Although nearly every presidential candidate at Florida’s Sunshine Summit on Saturday in Orlando was talking about getting stronger on defense in the wake of the terrorist attacks in Paris on Friday night, Kentucky Senator Rand Paul was the exception to that doctrine.

Speaking about the dangers of higher federal debt, Paul said that there are some in the GOP who say it doesn’t matter what the money is for, even if it’s for the military.

“If we’re going to spend a trillion dollars of new money that’s going to be added to the debt, does that make us stronger or weaker?” he asked, echoing the attacks he made on Florida Senator Marco Rubio in last week’s debate in Milwaukee.

Paul also took on Rubio for ignoring requests from him (and all other Republicans, he said) in adding an amendment to the 2013 comprehensive immigration reform bill. Paul said his amendment would have added more scrutiny to foreigners who visit, study or immigrate to America.

“Your Senator in fact, opposed me on this,” Paul said. “I tried to pass something that I think was a conservative proposition to the immigration bill.”

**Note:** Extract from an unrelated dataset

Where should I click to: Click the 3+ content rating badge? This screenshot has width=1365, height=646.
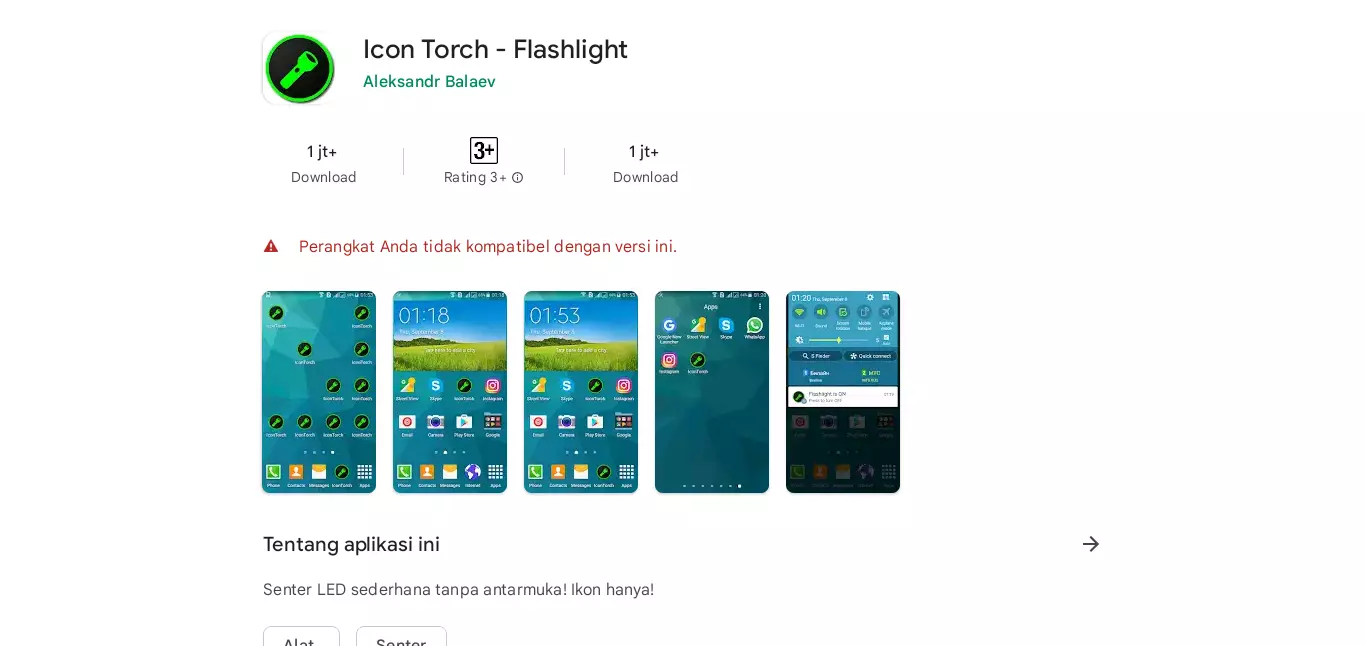coord(484,151)
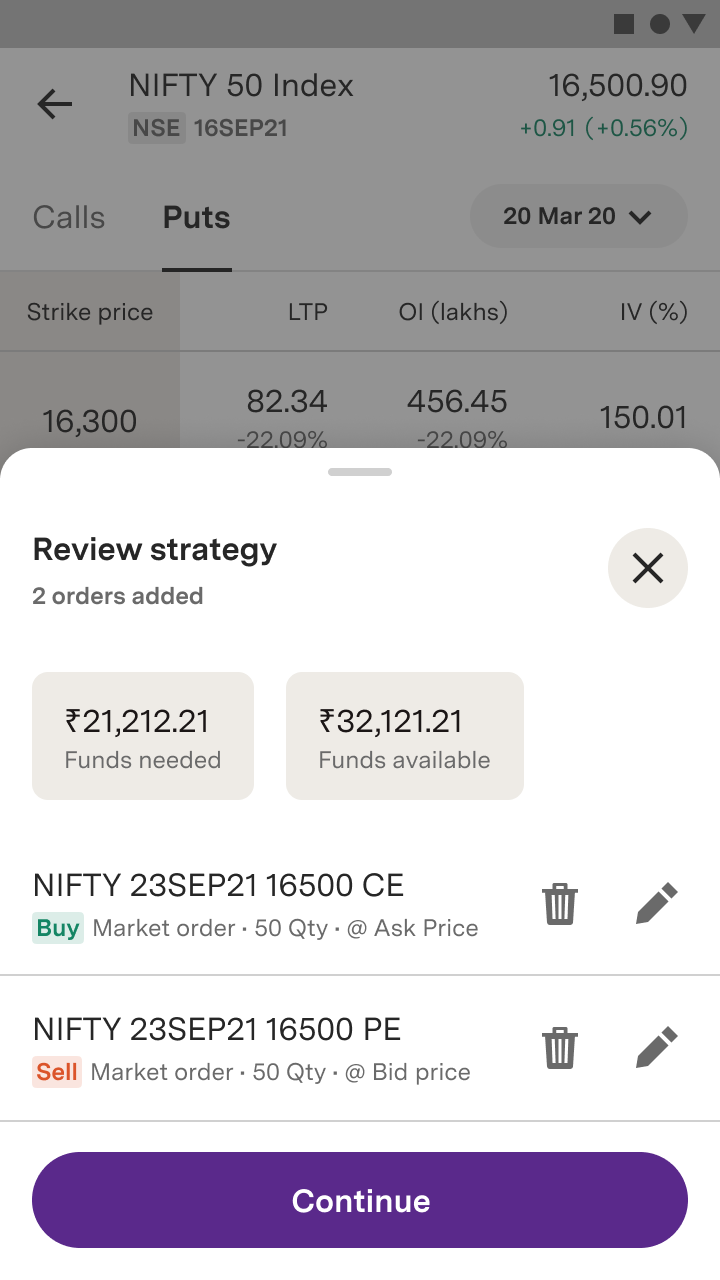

Paul elaborated on this notion with the media afterward, and said that Rubio’s “secret” agreement with New York Senator Chuck Schumer and other Democrats to block all GOP amendments to get the legislation passed is now well known. “That’s going to alarm some conservatives, ” he warned, adding that an amendment to check annually on how secure the border from Republicans was also rejected.

“I was always disappointed that Marco Rubio voted against that, and probably not that many people know that. But we’re in a presidential cycle now, and we want to make sure that every Republican across the country knows that he blocked conservative amendments to the immigration bill, and in particular, my amendment did provide more scrutiny on people who might be coming here to attack us.”

Paul emphasized that the U.S. spends more on defense than the next top 10 countries combined.

Paul’s speech in many ways wasn’t different from the one he delivered back in Sarasota this past winter, where he bashed Hillary Clinton on Benghazi, and criticized the U.S. State Department for what he says were misplaced priorities.

But Paul is reaching out now more to those fiscal hawks who can’t abide the $19 trillion in debt that the government has reached under Barack Obama. And it seems to be the prism that he looks at every issue, both foreign and domestic.

“I think that the debt is a great threat, I think it’s a threat to the very foundation of our country,” he said early on in his speech, eliciting a large round of applause. He expressed fears the further in debt we go, the more peril there is to the country’s future.

There is considerable question whether the Republican Party of 2015 — especially the day after Paris — is in the mood to hear such an emphasis on not spending more on the military.